Kelas berakhir disaat matahari sudah berwarna
oranye keunguan saat itu. Aku mulai merapikan berbagai diktat, ballpoint,
pensil yang betebaran di mejaku. Aku melirik sekilas ke arahmu. Sama, saat itu kamu
juga sibuk seperti aku. Sambil tersenyum aku melihatmu masih sempat mengecek
ponsel pintarmu, mengerutkan kening, lalu tersenyum. Entah sejak kapan aku
mulai memperhatikanmu, mungkin sejak saat kita tiba-tiba menjadi dekat karena
kesamaan hobi kita. Aku tersenyum dan melanjutkan merapikan barang-barangku ke
dalam tas. Aku melihatmu sudah di pinggir pintu kelas, kamu menatapku.
“Lama banget sih, ayo cepetan!” serumu.
Aku termenung. “Iya tungguin!” jawabku sambil bergegas berjalan ke arahmu.
“Lama banget sih, ayo cepetan!” serumu.
Aku termenung. “Iya tungguin!” jawabku sambil bergegas berjalan ke arahmu.
Begitu di ambang pintu, aku
tersentak dengan kilau matahari sore yang berwarna oranye saat itu. Aku melirikmu,
dan kamu tersenyum. “Keren ya..” katamu.
Aku mengangguk lalu tersenyum “Iya.
Keren..”
Aku menikmati pemandangan senja
oranye sore itu, berjalan di belakang punggungmu, dan samat-samat mencium aroma
parfum yang begitu menenangkan.
“Hey, suka memotret senja?”
Kamu menoleh, “suka, biasanya
akan menghasilkan siluet yang cantik jika senjanya seperti ini..” lalu kamu
tersenyum.
“Aku suka potret hasil siluet..”
“Hahaha.. Jangan harap aku mau
memotretmu. Dasar Ge-Er!” kau tertawa dan mulai berlari.
Aku tersenyum, aku tau kau
bercanda.

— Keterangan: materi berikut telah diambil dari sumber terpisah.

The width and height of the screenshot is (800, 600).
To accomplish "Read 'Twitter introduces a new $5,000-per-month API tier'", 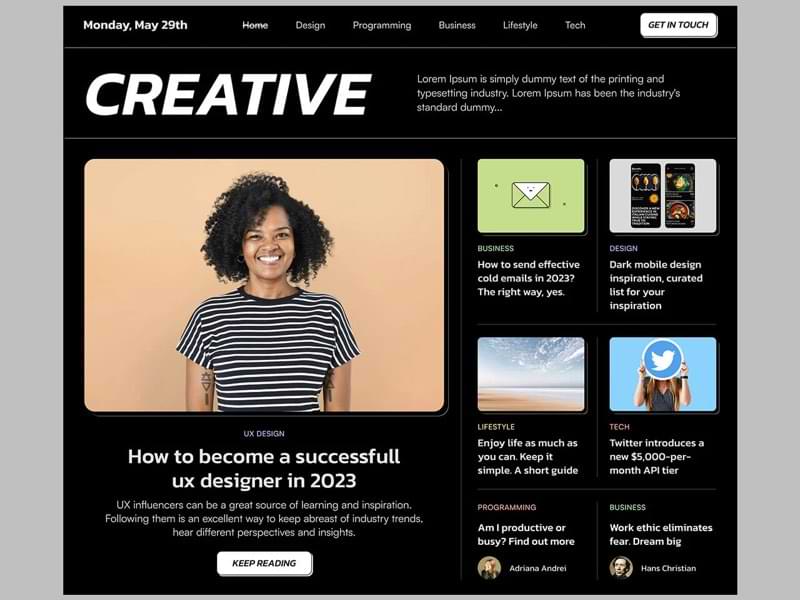I will pos(657,457).
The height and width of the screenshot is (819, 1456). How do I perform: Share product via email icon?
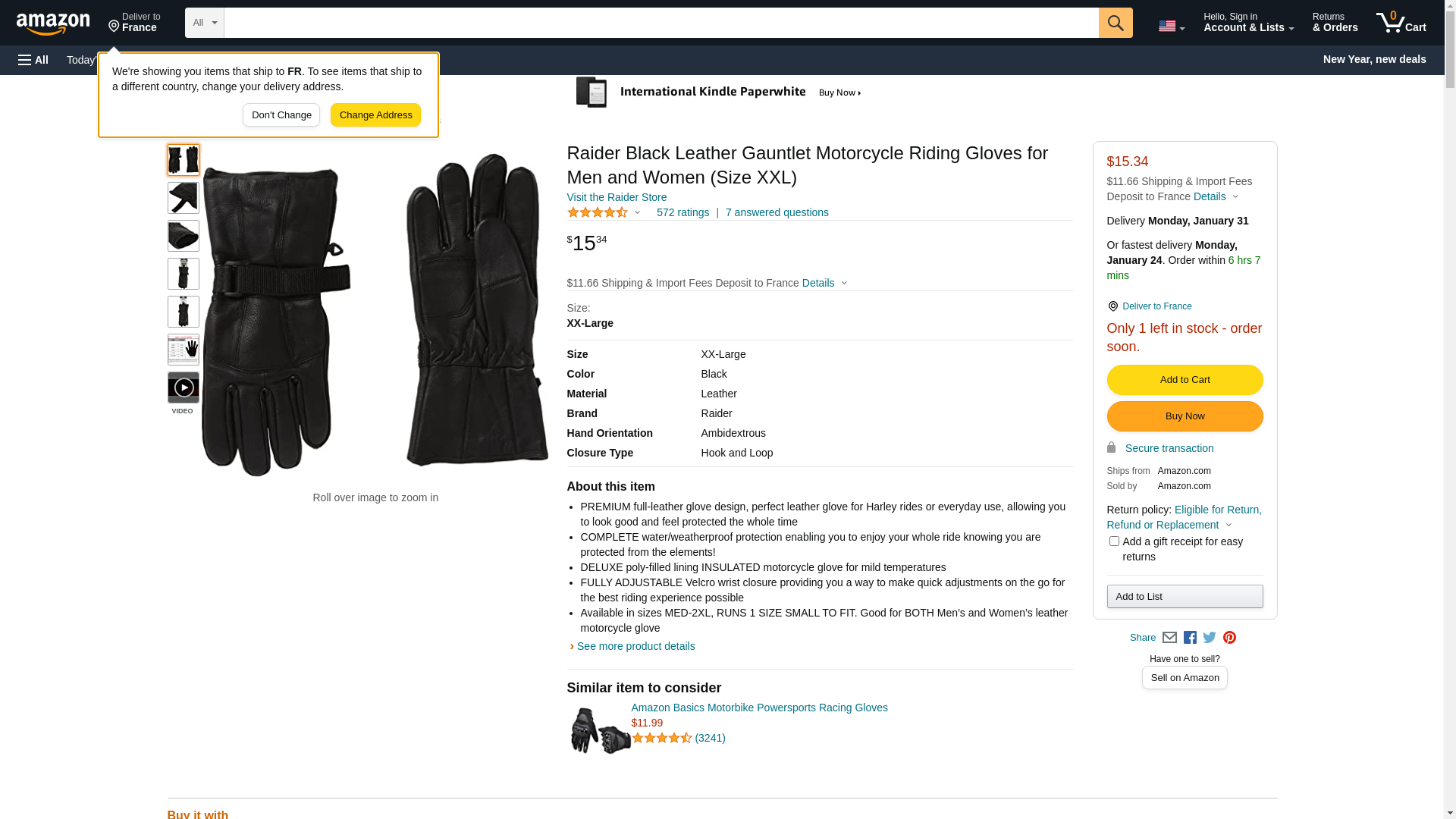tap(1169, 638)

Bukankah selama seminggu ini kita menghabiskan waktu bersama untuk
saling memotret. Aku dalam DSLRmu. Dan kamu dalam benakku. Aku mengejarmu. Dan ya,
senja ini benar-benar menghasilkan potret siluet yang cantik. Potret nyata
dihadapanku, berlari.
“Tungguin dong! Aku kan nggak
bisa lari!” sambil melemparmu dengan gulungan kertas soal ujian tadi.
Kau berhenti, dan berbalik. “Sori
sori.. aku lupa kamu nggak kuat lari..” katamu sambil menyelipkan senyum
diantara kesusahanmu mengambil nafas. “Ayo, keburu senjanya hilang!” katamu dan kau mulai berlari lagi.
Tanah lapang ini, dan senja yang
semakin pekat. Aku melihatmu mulai mengeluarkan DSLRmu dari dalam tas dan mulai
memotret. Aku terengah. Saat itu kau berbalik kearahku dan mulai memotret. “Nggak
usah bilang yang lain ya..” katamu sambil terus mengambil gambar.
Yah, aku juga lebih suka dengan
adanya ‘rahasia’. Setidaknya, memiliki sesuatu hal yang hanya kita berdua yang
tau, cukup seru, bukan?
“Untuk apa?” tanyaku sambil duduk
di tengah tanah lapang ini.
Kau berhenti sejenak. Dan ikut
duduk di sebelahku. Kamu tersenyum. “Untuk kita.”
Aku terdiam. Kita? Ada apa
memangnya dengan kita? Aku tidak memperhatikan kalau saat itu kamu sudah
membereskan semua alat potret memotretmu dan mulai bangkit berdiri. Kemudian melangkah
pergi.
Aku masih saja terdiam di
tempatku. Memandangmu yang semakin jauh. Entah kekuatan dari mana yang aku
dapatkan hingga aku bangkit dan mengejarmu. “Hey! Malah ditinggal. Tungguin dong..!”
Bahkan aku tidak menyadari kalau
kamu tidak mengizinkanku untuk mengejarmu. Karena kau berbalik dan berkata. “sori,
aku lupa kamu nggak kuat lari..” sambil menahan tawa.. lalu.... Memelukku.